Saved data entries
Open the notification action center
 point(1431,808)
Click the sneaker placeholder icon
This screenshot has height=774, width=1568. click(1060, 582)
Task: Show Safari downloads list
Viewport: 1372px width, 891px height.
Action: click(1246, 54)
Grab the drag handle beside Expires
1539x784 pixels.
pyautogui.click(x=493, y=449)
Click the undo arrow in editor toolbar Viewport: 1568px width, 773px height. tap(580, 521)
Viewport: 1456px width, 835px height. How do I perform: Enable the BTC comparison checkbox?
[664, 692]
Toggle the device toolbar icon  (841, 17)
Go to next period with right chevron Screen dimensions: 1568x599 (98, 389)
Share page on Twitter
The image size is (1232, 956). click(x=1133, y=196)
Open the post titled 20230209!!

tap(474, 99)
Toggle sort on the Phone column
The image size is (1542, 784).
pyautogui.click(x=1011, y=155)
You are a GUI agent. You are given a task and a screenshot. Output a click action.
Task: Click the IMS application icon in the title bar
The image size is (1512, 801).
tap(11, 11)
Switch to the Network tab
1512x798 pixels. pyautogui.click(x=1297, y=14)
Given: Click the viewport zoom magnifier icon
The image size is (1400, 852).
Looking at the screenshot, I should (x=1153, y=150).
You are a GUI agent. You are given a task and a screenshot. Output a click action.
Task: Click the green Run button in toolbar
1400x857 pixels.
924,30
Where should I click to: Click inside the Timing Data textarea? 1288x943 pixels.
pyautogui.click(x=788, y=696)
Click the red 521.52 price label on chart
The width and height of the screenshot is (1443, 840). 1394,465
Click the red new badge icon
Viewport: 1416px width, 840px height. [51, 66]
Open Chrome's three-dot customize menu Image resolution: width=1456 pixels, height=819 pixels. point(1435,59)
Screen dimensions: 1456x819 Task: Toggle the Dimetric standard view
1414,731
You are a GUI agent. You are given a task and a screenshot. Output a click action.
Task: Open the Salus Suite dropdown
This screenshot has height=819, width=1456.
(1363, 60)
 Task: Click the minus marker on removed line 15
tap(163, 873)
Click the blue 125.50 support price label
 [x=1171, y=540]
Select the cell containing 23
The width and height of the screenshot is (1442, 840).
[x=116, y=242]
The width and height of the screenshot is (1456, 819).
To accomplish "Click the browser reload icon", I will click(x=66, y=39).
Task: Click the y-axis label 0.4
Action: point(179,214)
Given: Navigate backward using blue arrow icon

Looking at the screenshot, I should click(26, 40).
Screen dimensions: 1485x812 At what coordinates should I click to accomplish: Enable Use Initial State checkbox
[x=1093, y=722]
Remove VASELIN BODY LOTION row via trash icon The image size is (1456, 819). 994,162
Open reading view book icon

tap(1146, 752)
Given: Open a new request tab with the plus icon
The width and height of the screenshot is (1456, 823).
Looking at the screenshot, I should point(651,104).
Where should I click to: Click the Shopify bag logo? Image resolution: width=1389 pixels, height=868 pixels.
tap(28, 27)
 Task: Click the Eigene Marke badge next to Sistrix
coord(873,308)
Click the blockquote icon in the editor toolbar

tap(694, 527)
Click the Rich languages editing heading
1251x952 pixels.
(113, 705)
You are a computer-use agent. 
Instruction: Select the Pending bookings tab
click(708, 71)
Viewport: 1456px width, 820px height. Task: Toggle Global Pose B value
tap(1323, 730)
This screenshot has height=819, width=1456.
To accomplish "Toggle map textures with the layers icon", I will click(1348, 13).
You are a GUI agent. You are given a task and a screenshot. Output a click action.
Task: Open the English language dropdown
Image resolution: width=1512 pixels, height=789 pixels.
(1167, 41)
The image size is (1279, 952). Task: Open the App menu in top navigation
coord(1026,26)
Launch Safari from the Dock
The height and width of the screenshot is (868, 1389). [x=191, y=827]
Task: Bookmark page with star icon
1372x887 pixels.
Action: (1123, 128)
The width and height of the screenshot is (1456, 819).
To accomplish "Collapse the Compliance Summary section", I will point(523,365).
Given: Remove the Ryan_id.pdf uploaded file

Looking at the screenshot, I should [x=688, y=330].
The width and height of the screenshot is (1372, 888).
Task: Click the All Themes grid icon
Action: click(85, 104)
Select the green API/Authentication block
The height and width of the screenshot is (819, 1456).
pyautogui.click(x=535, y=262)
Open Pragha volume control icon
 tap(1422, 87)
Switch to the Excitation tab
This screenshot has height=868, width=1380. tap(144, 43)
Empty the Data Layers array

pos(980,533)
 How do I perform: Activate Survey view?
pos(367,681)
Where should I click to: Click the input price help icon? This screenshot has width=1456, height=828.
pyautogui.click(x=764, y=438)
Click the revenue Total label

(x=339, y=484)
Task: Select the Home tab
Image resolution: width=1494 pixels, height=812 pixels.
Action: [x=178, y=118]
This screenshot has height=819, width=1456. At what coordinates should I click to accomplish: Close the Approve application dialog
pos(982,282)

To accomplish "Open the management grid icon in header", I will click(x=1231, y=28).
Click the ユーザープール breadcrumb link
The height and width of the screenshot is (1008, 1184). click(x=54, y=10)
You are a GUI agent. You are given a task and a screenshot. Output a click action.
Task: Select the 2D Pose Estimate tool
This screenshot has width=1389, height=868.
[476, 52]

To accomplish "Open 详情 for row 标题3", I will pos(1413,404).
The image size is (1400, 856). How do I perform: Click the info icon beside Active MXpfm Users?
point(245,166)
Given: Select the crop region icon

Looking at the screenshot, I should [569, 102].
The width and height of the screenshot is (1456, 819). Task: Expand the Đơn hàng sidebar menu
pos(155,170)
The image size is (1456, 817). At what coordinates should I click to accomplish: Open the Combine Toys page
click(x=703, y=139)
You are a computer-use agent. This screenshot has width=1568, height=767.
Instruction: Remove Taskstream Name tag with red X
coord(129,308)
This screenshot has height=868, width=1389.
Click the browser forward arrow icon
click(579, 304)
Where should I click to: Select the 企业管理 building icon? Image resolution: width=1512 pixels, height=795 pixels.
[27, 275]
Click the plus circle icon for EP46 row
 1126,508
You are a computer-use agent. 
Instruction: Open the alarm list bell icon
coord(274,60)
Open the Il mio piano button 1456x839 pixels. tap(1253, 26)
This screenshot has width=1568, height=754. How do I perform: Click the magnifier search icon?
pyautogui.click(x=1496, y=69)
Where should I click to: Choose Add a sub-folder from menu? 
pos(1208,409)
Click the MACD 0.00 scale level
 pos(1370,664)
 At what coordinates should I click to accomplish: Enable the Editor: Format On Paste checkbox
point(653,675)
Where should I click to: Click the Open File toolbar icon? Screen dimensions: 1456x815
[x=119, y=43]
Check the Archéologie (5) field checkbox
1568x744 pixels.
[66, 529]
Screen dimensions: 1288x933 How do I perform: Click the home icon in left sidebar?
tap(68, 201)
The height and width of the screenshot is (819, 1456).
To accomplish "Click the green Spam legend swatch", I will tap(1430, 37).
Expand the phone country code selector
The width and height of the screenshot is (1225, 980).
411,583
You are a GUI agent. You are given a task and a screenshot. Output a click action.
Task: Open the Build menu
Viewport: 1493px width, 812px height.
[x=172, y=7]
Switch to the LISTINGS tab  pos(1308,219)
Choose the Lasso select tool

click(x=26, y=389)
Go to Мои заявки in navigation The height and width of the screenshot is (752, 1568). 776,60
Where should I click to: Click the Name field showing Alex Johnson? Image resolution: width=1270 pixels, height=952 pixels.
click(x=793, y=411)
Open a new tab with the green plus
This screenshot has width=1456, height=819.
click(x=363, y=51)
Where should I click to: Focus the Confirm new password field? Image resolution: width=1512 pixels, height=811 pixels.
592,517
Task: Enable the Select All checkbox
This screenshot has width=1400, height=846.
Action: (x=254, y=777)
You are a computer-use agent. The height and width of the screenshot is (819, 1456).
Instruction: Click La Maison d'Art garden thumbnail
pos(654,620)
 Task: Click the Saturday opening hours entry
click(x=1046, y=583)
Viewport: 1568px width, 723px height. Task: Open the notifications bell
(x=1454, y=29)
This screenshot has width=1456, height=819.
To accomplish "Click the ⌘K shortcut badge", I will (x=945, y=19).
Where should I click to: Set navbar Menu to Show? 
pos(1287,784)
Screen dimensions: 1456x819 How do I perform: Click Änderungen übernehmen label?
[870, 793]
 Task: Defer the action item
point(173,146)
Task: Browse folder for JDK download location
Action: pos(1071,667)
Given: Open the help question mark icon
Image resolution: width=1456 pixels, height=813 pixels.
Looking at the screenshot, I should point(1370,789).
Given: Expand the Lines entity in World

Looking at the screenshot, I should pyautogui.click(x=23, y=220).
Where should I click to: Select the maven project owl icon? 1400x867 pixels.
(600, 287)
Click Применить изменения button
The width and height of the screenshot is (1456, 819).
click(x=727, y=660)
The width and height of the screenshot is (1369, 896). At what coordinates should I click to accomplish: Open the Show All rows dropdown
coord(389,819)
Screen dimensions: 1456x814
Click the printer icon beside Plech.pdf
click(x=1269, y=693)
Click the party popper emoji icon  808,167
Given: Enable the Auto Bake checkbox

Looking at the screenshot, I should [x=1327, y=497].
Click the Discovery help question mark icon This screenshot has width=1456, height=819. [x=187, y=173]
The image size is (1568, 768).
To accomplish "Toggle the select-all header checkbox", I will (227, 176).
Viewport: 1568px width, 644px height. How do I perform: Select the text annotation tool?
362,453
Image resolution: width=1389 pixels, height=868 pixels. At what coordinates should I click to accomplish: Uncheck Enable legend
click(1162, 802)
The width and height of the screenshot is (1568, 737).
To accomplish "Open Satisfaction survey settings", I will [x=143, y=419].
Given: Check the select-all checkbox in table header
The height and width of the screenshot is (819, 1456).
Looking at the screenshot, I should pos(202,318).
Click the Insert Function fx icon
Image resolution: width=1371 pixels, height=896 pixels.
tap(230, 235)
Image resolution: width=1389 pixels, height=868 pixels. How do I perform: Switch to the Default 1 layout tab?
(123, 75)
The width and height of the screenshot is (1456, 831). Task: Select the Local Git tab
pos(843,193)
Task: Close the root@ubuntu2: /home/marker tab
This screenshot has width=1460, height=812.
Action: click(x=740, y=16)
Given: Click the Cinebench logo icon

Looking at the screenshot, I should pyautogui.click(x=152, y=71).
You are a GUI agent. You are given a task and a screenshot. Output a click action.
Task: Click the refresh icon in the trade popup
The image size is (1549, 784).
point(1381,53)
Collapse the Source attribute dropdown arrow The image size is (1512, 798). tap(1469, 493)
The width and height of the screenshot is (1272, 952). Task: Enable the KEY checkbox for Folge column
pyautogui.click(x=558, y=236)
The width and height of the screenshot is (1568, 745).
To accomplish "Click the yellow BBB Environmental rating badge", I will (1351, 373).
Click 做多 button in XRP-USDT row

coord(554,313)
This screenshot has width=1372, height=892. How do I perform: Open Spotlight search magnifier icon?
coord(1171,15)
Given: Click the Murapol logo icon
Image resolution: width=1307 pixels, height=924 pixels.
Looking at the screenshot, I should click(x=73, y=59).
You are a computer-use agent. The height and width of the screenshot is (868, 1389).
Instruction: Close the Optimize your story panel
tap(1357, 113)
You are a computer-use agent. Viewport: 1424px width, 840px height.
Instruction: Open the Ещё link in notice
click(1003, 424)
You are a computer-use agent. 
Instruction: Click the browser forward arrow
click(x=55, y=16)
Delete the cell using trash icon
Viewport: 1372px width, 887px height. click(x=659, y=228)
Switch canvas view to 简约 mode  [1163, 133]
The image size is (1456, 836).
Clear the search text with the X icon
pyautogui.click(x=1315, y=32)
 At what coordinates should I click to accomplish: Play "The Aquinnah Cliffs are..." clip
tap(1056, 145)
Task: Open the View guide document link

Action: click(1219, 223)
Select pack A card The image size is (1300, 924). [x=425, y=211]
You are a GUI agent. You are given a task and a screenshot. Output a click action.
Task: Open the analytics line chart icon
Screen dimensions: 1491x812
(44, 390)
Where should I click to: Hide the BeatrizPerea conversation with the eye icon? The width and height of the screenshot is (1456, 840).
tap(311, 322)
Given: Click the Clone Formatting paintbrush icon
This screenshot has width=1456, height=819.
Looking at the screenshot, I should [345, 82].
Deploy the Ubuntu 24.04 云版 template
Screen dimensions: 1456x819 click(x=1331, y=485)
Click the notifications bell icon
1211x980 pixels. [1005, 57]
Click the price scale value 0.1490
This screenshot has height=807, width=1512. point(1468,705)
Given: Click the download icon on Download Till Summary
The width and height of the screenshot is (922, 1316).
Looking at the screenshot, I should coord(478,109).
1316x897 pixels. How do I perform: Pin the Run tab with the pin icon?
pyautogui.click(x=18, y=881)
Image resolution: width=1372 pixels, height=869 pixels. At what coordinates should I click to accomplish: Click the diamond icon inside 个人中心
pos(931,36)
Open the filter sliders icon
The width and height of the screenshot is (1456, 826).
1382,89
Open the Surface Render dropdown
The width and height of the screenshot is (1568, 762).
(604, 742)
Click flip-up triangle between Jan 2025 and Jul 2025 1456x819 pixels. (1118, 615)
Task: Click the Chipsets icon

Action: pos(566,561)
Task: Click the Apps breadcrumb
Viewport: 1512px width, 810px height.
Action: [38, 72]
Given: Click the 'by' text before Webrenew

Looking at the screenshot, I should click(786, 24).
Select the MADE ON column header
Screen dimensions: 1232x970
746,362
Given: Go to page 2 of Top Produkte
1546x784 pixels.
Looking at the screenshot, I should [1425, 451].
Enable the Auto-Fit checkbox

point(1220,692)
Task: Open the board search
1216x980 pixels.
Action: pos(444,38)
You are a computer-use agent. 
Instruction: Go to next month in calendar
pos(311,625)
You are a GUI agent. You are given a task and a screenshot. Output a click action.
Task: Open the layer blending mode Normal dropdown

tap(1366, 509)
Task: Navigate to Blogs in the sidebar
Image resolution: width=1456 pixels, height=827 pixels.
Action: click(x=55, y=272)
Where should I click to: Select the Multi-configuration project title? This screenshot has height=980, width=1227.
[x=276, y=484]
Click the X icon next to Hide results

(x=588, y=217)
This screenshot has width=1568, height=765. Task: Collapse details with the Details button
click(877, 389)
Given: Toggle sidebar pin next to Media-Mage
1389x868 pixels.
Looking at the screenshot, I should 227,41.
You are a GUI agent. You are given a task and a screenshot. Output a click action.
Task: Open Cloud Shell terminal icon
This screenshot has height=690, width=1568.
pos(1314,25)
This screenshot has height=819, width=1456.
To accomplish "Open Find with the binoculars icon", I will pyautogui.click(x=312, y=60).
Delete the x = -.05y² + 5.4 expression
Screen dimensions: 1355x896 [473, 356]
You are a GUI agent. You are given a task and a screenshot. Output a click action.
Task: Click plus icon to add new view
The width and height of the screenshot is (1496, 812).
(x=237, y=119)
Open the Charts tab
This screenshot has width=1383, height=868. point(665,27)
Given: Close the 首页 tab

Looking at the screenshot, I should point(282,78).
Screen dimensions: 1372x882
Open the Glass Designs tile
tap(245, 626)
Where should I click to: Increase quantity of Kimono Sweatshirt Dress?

AIM OF THE EXERCISE:
Filter the records above down to the lines containing "header".

EXERCISE RESPONSE:
To accomplish "Open the management grid icon in header", I will click(x=1231, y=28).
To accomplish "Toggle the select-all header checkbox", I will (227, 176).
Given: Check the select-all checkbox in table header
Select the MADE ON column header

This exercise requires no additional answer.